Quella che quindi è venuta meno nel corso dell’audizione di oggi è la sostanza. Cavalieri ha parlato di 650.000 migranti presenti in Libia (un Paese di circa sei milioni di abitanti) che li vivono e, secondo i dati dell’Organizzazione Mondiale per i Migranti (OIM), circa tre quarti hanno anche un lavoro. Dato che spiega la migrazione verso la Libia da parte di molti migranti subsahariani, sia profughi che cosiddetti “migranti economici”. Nel “centro di transito” dell’Unhcr, struttura “hub” in cui vengono smistati i migranti da reinsediare in Paesi terzi, ci sono circa 1.000 persone a fronte di una capienza di 600 posti. I trasferimenti verso altri Paesi, non di origine, contando l’Italia, il Ruanda e la Nigeria, sono irrisori rispetto alla reale esigenza. Nessun Paese europeo, fatta eccezione per le poche centinaia di persone estremamente vulnerabili accolte dall’Italia con i cosiddetti “voli umanitari”, intende aprire canali umanitari per mettere al sicuro queste migliaia di persone. Centinaia delle quali vittime di abusi e violenze nei centri di detenzione. Nei centri-lager libici, secondo Cavalieri, ci sono circa 2.000 persone, e centinai di esse vittime di abusi e violenze. Una cifra inferiore a quella che l’Italia vede poi arrivare con una singola ondata migratoria attraverso il Mediterraneo centrale. Nel corso del 2019, come affermato dal capo missione, sono state evacuate soltanto 2.500 persone. Ma, come ha detto oggi lo stesso Cavalieri, “non si possono salvare tutte”.

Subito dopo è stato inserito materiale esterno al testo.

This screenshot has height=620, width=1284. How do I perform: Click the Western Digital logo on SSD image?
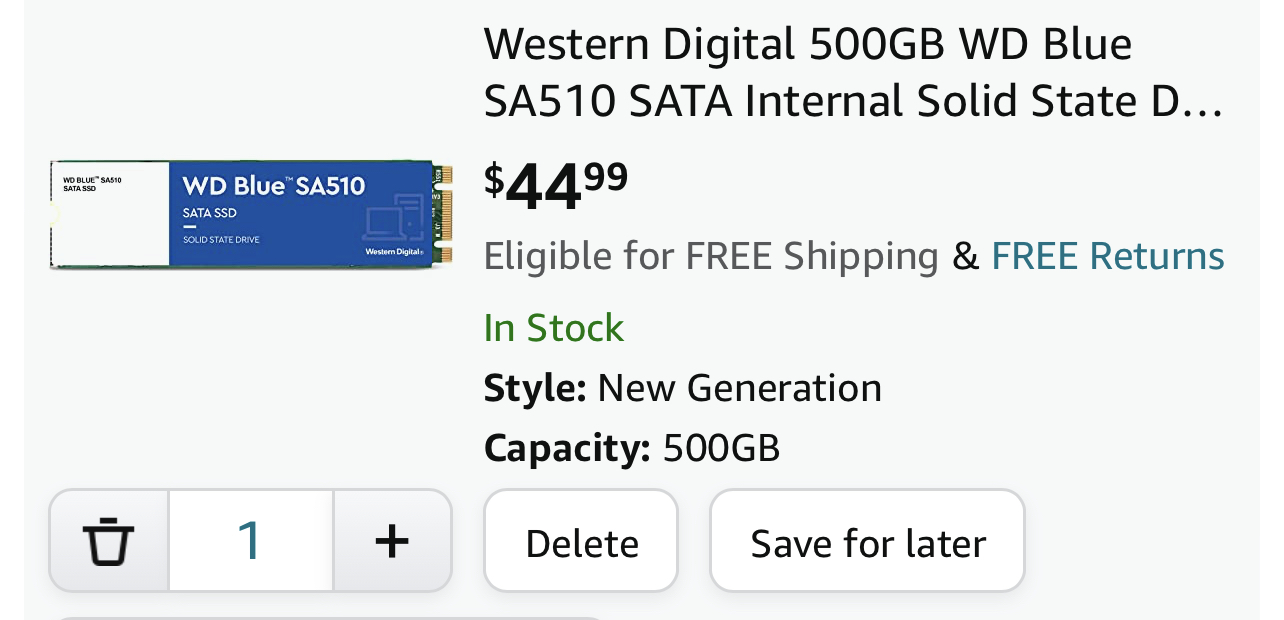click(x=394, y=252)
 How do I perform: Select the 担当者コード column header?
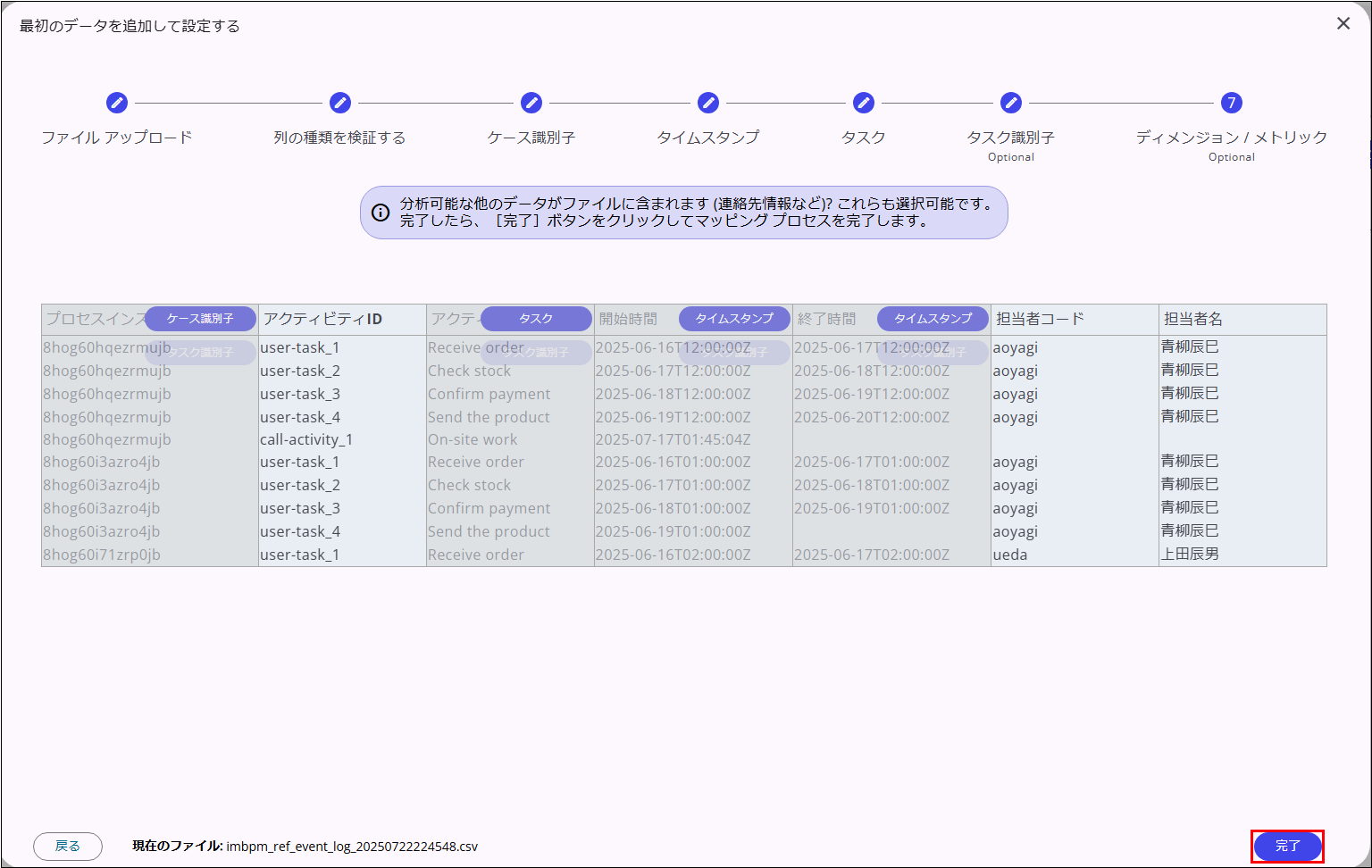point(1041,319)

Quasi il 5% delle persone vulnerabili è stato evacuato dall’Unhcr in Libia nel 2019. Un limite improponibile per una agenzia delle Nazioni Unite che opera in situazioni di crisi per l’umanità, ma che di fatto segue il trend mondiale con un’esigenza quantificata dall’Alto Commissariato in 1.250.000 rifugiati a fronte di soli 55.000 posti nel mondo in cui accoglierli. Cifre irrisorie per un mondo popolato da circa sette miliardi di persone, eppure, tornando in Libia, in alcuni centri di detenzione non è possibile – come affermato da Cavalieri – neanche garantire il cibo e per questo il governo di Tripoli ha deciso di aprirli. Ma i migranti che vi erano detenuti, ormai schiacciato tra i combattimenti di una guerra che non era “civile” neanche alle origini, non sanno dove andare e sono attualmente esposte ad ulteriori gravi rischi per la vita. Anche molti libici stanno adesso abbandonando il Paese, i più benestanti si spostano in Tunisia e altri si dividono tra Misurata ed il Mediterraneo centrale. Ne è stata prima tangibile prova l’operazione di salvataggio della nave Ong Alan Kurdi di Natale, quando a bordo del barchino soccorso c’erano appunto 32 libici e neanche un migrante subsahariano.